[Listed records Boundary: Start]

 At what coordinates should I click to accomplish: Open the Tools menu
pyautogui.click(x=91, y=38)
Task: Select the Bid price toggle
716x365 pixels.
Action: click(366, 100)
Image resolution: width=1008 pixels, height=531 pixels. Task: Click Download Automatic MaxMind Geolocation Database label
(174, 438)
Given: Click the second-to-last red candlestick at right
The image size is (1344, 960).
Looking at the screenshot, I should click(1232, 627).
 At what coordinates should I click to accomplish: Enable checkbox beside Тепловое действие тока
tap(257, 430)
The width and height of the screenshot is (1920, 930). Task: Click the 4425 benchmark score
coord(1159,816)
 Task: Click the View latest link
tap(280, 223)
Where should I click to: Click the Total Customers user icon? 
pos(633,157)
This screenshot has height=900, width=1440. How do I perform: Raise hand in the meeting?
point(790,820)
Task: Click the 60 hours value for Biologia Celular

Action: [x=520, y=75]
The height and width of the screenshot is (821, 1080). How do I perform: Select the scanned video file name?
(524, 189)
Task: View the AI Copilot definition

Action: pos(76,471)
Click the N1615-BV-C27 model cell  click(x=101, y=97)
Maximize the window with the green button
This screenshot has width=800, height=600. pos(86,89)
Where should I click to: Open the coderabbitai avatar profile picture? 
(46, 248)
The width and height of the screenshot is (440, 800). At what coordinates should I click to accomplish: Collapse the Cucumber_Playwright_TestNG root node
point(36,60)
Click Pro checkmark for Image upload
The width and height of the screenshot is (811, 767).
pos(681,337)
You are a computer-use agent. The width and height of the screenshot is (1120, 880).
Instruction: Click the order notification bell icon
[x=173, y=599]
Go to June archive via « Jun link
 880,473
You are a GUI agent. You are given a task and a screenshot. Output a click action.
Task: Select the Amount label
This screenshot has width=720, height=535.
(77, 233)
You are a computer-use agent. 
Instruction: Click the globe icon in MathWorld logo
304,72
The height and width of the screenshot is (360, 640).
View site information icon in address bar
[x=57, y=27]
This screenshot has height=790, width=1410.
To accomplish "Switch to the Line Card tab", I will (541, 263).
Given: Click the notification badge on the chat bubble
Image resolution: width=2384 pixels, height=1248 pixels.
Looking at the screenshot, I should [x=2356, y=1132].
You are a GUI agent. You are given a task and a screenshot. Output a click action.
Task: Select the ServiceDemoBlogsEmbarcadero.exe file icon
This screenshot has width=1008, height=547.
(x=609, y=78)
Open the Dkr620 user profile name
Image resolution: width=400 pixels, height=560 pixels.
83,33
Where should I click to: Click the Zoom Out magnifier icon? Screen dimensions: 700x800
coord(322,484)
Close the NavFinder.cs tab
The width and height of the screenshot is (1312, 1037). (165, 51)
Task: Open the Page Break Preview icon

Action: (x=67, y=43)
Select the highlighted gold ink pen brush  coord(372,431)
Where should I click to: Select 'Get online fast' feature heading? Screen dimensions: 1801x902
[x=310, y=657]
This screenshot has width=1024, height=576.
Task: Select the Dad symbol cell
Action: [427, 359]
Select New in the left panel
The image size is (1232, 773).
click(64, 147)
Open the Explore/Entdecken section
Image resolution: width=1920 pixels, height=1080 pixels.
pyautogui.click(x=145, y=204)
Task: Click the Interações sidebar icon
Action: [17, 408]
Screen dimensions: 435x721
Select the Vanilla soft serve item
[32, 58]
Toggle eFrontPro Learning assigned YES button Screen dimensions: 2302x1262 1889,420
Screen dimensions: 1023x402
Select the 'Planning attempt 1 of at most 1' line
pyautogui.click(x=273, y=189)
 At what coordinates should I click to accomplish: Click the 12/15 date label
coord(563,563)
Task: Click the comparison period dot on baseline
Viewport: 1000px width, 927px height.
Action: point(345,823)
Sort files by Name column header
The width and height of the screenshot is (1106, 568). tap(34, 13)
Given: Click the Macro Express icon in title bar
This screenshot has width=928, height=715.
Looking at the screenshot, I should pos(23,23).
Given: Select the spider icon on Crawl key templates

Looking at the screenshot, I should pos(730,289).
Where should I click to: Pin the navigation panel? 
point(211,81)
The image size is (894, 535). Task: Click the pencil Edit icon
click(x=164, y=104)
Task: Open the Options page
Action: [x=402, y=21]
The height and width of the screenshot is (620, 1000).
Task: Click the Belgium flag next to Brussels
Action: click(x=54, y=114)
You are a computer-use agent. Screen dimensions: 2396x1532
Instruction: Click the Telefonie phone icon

[Listed records Boundary: End]

**Exercise**
Reproduce exactly the section above that begins at the line containing "Where should I click to: Click the Total" and ends at the line containing "Task: Select the ServiceDemoBlogsEmbarcadero.exe", leaving out all other lines.

**Response to this task**
Where should I click to: Click the Total Customers user icon? 
pos(633,157)
This screenshot has height=900, width=1440. How do I perform: Raise hand in the meeting?
point(790,820)
Task: Click the 60 hours value for Biologia Celular

Action: [x=520, y=75]
The height and width of the screenshot is (821, 1080). How do I perform: Select the scanned video file name?
(524, 189)
Task: View the AI Copilot definition

Action: pos(76,471)
Click the N1615-BV-C27 model cell  click(x=101, y=97)
Maximize the window with the green button
This screenshot has width=800, height=600. pos(86,89)
Where should I click to: Open the coderabbitai avatar profile picture? 
(46, 248)
The width and height of the screenshot is (440, 800). At what coordinates should I click to accomplish: Collapse the Cucumber_Playwright_TestNG root node
point(36,60)
Click Pro checkmark for Image upload
The width and height of the screenshot is (811, 767).
pos(681,337)
You are a computer-use agent. The width and height of the screenshot is (1120, 880).
Instruction: Click the order notification bell icon
[x=173, y=599]
Go to June archive via « Jun link
 880,473
You are a GUI agent. You are given a task and a screenshot. Output a click action.
Task: Select the Amount label
This screenshot has width=720, height=535.
(77, 233)
You are a computer-use agent. 
Instruction: Click the globe icon in MathWorld logo
304,72
The height and width of the screenshot is (360, 640).
View site information icon in address bar
[x=57, y=27]
This screenshot has height=790, width=1410.
To accomplish "Switch to the Line Card tab", I will (541, 263).
Given: Click the notification badge on the chat bubble
Image resolution: width=2384 pixels, height=1248 pixels.
Looking at the screenshot, I should [x=2356, y=1132].
You are a GUI agent. You are given a task and a screenshot. Output a click action.
Task: Select the ServiceDemoBlogsEmbarcadero.exe file icon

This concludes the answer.